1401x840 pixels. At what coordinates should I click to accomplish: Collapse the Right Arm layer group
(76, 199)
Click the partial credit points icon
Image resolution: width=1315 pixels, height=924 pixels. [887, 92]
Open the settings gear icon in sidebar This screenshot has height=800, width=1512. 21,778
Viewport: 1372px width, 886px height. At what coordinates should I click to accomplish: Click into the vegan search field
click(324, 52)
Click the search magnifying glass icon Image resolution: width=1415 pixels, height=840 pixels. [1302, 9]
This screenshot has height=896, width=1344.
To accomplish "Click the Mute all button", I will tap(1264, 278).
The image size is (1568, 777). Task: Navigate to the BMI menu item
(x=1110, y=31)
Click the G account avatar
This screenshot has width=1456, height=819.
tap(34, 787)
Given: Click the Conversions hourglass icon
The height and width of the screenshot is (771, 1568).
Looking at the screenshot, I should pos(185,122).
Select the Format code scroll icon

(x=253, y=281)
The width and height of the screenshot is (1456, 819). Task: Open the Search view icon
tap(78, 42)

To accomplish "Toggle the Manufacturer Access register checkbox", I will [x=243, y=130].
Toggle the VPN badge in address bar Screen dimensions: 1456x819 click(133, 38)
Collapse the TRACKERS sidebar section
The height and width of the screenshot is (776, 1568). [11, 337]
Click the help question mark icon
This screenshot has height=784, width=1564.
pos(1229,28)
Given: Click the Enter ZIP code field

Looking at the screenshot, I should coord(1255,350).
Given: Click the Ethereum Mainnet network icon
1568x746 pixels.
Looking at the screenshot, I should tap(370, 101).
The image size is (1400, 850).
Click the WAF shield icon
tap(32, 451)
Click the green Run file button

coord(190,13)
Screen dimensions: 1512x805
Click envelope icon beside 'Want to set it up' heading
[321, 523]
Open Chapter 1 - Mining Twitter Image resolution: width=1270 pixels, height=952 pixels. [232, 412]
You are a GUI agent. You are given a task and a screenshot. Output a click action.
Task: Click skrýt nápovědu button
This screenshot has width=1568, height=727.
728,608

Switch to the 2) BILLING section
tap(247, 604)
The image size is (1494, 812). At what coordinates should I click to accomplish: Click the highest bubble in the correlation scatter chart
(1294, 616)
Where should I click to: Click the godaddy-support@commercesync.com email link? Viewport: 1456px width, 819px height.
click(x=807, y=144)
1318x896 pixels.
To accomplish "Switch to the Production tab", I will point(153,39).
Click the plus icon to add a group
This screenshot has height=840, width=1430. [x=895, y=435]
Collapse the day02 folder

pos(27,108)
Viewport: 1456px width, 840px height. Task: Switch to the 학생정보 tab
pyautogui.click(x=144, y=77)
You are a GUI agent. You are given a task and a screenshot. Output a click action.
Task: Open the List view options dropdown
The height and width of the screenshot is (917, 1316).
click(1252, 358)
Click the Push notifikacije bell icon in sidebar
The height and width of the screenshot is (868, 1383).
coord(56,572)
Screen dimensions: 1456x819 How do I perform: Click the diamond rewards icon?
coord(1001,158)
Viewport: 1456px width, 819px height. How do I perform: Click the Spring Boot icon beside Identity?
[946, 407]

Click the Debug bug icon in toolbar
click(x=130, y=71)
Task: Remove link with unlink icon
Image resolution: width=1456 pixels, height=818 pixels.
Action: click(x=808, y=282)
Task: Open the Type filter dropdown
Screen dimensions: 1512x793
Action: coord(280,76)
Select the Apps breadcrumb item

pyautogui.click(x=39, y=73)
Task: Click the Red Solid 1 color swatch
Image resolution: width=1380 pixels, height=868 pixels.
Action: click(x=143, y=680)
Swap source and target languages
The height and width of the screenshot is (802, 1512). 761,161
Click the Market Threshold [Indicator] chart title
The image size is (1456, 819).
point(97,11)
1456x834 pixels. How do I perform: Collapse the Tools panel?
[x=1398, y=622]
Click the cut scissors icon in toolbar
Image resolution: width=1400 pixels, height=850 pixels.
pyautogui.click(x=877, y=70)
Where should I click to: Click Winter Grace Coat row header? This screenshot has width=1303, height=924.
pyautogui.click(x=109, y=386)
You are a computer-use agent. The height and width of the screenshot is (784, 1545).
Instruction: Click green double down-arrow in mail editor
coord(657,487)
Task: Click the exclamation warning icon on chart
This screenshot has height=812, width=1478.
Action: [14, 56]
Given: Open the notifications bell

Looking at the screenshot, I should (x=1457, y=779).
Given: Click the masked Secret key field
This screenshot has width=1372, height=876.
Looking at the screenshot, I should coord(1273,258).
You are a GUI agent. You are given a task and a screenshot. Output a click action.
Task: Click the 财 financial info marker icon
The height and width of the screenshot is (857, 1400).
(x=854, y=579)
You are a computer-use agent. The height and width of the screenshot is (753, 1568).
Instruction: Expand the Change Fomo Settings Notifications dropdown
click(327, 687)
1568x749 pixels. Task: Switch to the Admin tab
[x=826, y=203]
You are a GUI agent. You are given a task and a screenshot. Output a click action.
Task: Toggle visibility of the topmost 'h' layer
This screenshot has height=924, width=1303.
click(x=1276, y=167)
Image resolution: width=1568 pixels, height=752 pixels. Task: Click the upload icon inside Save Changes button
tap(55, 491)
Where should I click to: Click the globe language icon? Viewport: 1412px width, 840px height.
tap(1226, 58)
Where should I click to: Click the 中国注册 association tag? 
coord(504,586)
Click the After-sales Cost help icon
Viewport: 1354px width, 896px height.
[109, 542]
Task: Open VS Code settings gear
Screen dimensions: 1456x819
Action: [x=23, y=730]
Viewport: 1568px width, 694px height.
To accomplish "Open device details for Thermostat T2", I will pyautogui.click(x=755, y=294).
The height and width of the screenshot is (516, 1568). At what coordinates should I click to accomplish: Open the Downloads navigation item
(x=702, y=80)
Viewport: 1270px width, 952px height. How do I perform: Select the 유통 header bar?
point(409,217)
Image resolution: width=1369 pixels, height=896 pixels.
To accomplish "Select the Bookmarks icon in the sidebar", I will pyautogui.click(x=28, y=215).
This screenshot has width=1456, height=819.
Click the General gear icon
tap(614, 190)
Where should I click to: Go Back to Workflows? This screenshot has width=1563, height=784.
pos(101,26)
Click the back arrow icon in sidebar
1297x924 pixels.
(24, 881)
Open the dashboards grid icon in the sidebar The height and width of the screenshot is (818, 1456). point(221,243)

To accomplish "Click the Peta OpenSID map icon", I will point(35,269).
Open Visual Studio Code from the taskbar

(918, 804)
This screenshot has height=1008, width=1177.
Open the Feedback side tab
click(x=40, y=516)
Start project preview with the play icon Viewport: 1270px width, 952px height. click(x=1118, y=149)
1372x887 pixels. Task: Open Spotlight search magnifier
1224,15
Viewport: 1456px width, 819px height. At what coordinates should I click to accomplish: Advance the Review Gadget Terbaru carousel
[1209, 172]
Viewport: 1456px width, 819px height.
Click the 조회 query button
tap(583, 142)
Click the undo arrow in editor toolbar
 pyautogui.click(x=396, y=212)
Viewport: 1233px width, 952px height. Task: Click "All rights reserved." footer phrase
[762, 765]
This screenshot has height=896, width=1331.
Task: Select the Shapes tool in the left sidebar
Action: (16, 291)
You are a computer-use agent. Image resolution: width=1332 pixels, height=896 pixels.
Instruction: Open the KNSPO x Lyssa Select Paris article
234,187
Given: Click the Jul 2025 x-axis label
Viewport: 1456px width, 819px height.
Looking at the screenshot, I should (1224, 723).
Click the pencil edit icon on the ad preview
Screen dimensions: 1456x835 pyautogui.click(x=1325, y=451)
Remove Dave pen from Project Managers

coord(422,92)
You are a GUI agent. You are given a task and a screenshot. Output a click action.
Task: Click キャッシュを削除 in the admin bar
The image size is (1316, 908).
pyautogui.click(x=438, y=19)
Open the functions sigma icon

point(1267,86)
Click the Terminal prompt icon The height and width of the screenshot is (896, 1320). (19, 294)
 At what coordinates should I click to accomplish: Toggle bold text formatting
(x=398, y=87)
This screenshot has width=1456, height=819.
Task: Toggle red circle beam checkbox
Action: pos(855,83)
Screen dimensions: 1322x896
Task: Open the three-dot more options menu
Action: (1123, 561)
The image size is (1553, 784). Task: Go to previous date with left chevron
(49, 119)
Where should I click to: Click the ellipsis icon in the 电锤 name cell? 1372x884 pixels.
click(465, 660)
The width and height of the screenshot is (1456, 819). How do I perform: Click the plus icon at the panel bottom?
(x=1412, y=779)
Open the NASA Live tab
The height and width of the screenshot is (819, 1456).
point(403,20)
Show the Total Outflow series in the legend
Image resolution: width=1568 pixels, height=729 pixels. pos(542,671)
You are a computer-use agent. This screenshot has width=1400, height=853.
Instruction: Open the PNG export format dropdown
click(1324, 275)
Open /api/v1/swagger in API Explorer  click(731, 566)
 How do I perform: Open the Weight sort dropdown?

# # # # #

Using the data above, print exactly the lines from the line that contains "Task: Click キャッシュを削除 in the admin bar" through the line that contains "Click the Terminal", with both included.

Task: Click キャッシュを削除 in the admin bar
The image size is (1316, 908).
pyautogui.click(x=438, y=19)
Open the functions sigma icon

point(1267,86)
Click the Terminal prompt icon The height and width of the screenshot is (896, 1320). (19, 294)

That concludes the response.